#### [Information given]

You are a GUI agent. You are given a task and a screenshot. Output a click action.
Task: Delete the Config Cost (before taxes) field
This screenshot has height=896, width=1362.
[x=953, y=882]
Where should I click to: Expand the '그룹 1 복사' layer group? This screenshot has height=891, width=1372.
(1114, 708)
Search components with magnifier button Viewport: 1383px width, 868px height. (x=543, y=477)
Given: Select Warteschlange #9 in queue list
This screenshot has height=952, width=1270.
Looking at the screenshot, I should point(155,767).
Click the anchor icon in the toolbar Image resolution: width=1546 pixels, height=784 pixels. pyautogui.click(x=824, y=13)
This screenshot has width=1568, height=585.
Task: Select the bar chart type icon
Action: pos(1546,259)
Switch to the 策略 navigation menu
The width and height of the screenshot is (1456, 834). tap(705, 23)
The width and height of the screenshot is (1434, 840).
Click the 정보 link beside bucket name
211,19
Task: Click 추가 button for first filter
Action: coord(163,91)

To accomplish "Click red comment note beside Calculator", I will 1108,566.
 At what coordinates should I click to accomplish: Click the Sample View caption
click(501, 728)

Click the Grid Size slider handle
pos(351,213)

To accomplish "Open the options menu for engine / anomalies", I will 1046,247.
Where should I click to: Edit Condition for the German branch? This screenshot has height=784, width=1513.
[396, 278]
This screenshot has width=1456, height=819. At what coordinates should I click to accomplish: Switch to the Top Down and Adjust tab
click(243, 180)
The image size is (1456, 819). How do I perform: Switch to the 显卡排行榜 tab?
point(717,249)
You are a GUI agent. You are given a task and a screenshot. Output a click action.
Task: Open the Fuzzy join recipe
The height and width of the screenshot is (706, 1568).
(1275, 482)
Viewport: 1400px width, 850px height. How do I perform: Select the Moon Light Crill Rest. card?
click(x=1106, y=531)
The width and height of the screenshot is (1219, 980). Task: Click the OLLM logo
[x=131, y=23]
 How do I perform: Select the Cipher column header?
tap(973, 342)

#### [How to complete this task]
Each line of the material should be repeated exactly as it reads.

#### [Worked solution]
You are a GUI agent. You are given a task and a screenshot. Output a click action.
Task: Delete the Config Cost (before taxes) field
This screenshot has height=896, width=1362.
[x=953, y=882]
Where should I click to: Expand the '그룹 1 복사' layer group? This screenshot has height=891, width=1372.
(1114, 708)
Search components with magnifier button Viewport: 1383px width, 868px height. (x=543, y=477)
Given: Select Warteschlange #9 in queue list
This screenshot has height=952, width=1270.
Looking at the screenshot, I should point(155,767).
Click the anchor icon in the toolbar Image resolution: width=1546 pixels, height=784 pixels. pyautogui.click(x=824, y=13)
This screenshot has width=1568, height=585.
Task: Select the bar chart type icon
Action: pos(1546,259)
Switch to the 策略 navigation menu
The width and height of the screenshot is (1456, 834). tap(705, 23)
The width and height of the screenshot is (1434, 840).
Click the 정보 link beside bucket name
211,19
Task: Click 추가 button for first filter
Action: coord(163,91)

To accomplish "Click red comment note beside Calculator", I will 1108,566.
 At what coordinates should I click to accomplish: Click the Sample View caption
click(501, 728)

Click the Grid Size slider handle
pos(351,213)

To accomplish "Open the options menu for engine / anomalies", I will 1046,247.
Where should I click to: Edit Condition for the German branch? This screenshot has height=784, width=1513.
[396, 278]
This screenshot has width=1456, height=819. At what coordinates should I click to accomplish: Switch to the Top Down and Adjust tab
click(243, 180)
The image size is (1456, 819). How do I perform: Switch to the 显卡排行榜 tab?
point(717,249)
You are a GUI agent. You are given a task and a screenshot. Output a click action.
Task: Open the Fuzzy join recipe
The height and width of the screenshot is (706, 1568).
(1275, 482)
Viewport: 1400px width, 850px height. How do I perform: Select the Moon Light Crill Rest. card?
click(x=1106, y=531)
The width and height of the screenshot is (1219, 980). Task: Click the OLLM logo
[x=131, y=23]
 How do I perform: Select the Cipher column header?
tap(973, 342)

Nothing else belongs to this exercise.